Flash forward another decade and, after selling off a portion of his famous winery, Coppola finally got the money he needed and his long-gestating fable was a go. A Cannes premiere, followed by another long-standing ovation as only Cannes can do, and the reaction was like Marmite: half loved the audacity of it all, the other half loathed it but you at least have to hand it the to filmmaker for taking the risk of self-funding his passion project and going tooth and nail to get it made. Sadly, for all the goodwill you can bestow on him for taking that chance, what he has produced may just be one of the worst films you have ever seen.
That may sound hyperbolic and lead to shouts of “You’ve seen Madame Web, Morbius, Atlas, and Battlefield Earth, right?!” Yes, I have had the displeasure of watching all four of those monstrosities and can say without any problem that it is still easily one of the worst cinematic experiences of the last decade, even among those fellow terrible atrocities. Every piece of dialogue, every set piece, every performance, every camera move is of such an awful standard that all involved should be given a leave of absence for a month to think about what they have done.

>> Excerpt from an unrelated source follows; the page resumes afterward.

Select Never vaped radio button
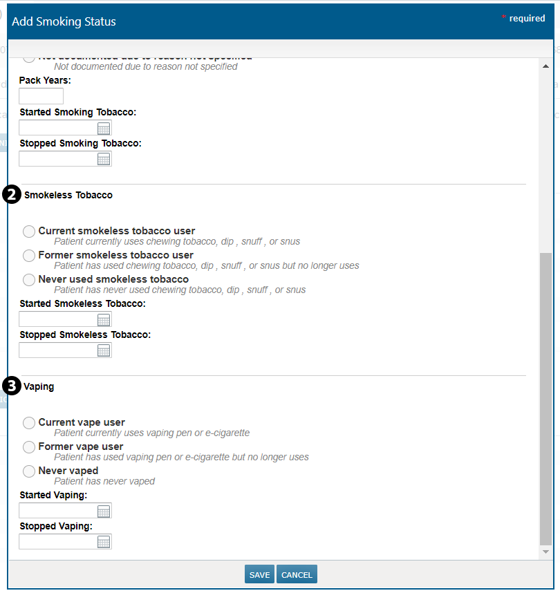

No one sets out to make a bad movie, of course, and everyone here had the feeling that Coppola was on to something, that there was much to sink their teeth into, but ultimately his vision and his story fall way, way short of anything close to compelling or even funny, if campy was its aim, but even that doesn’t come to the fore. It’s a mixing bowl of the horrendously awful so that every second of this 130-minute fable is an ordeal of huge, unimaginable proportions.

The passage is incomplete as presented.